Task prompt —
Return verbatim the lines of the material from the line containing "Viewport: 1364px width, 909px" to the line containing "Action: click(x=606, y=67)", including both of those lines and nothing else.

Supplied records —

#####

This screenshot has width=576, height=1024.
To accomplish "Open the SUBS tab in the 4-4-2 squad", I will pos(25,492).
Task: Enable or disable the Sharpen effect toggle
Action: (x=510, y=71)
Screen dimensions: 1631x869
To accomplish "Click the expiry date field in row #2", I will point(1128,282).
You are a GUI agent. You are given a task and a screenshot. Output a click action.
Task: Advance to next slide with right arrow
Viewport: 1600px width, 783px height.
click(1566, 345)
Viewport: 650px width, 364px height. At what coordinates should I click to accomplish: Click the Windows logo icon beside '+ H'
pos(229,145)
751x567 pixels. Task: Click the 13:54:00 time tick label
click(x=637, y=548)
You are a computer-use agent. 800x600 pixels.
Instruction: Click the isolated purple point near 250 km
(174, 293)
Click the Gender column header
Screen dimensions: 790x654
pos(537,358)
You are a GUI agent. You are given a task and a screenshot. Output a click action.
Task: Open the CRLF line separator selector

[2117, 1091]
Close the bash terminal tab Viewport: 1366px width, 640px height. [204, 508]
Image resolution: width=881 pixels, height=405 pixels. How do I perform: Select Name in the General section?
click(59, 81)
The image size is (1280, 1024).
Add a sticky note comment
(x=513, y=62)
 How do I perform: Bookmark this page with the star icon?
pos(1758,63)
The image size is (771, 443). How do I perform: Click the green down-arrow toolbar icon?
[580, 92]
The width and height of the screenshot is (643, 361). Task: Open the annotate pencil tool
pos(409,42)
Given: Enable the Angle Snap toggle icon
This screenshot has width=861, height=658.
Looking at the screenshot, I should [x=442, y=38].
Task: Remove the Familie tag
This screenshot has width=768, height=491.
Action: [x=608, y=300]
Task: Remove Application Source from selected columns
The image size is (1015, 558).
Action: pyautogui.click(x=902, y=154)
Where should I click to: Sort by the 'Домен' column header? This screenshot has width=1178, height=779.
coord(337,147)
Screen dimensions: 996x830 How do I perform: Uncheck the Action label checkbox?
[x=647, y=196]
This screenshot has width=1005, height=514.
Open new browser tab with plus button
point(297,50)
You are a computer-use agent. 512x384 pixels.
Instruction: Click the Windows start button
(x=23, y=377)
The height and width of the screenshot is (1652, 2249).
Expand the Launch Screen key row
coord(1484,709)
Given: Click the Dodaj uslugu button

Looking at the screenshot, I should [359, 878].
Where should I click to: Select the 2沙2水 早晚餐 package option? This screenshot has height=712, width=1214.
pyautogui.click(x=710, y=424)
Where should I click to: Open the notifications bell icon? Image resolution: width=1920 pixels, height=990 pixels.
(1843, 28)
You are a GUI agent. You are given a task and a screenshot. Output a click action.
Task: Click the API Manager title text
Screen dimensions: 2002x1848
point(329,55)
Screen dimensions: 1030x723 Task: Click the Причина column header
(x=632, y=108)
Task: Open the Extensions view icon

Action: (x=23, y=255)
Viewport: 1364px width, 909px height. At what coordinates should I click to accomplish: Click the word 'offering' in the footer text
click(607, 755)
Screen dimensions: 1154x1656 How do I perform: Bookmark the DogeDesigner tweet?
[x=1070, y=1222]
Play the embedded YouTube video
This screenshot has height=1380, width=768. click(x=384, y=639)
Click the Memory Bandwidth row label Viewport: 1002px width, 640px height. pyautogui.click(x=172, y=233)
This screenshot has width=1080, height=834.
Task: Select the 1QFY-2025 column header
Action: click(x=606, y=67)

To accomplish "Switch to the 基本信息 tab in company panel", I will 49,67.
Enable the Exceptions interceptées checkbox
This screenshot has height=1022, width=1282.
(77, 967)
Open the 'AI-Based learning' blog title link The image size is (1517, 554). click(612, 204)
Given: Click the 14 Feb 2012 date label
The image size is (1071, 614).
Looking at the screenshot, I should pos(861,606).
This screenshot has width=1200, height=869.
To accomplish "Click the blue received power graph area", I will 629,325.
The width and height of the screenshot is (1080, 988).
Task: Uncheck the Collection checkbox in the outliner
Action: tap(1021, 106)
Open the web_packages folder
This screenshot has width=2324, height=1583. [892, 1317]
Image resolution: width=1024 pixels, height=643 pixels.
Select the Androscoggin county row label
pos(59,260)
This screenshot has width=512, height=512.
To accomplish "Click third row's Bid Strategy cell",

#####

Reply —
Viewport: 1364px width, 909px height. At what coordinates should I click to accomplish: Click the word 'offering' in the footer text
click(607, 755)
Screen dimensions: 1154x1656 How do I perform: Bookmark the DogeDesigner tweet?
[x=1070, y=1222]
Play the embedded YouTube video
This screenshot has height=1380, width=768. click(x=384, y=639)
Click the Memory Bandwidth row label Viewport: 1002px width, 640px height. pyautogui.click(x=172, y=233)
This screenshot has width=1080, height=834.
Task: Select the 1QFY-2025 column header
Action: click(x=606, y=67)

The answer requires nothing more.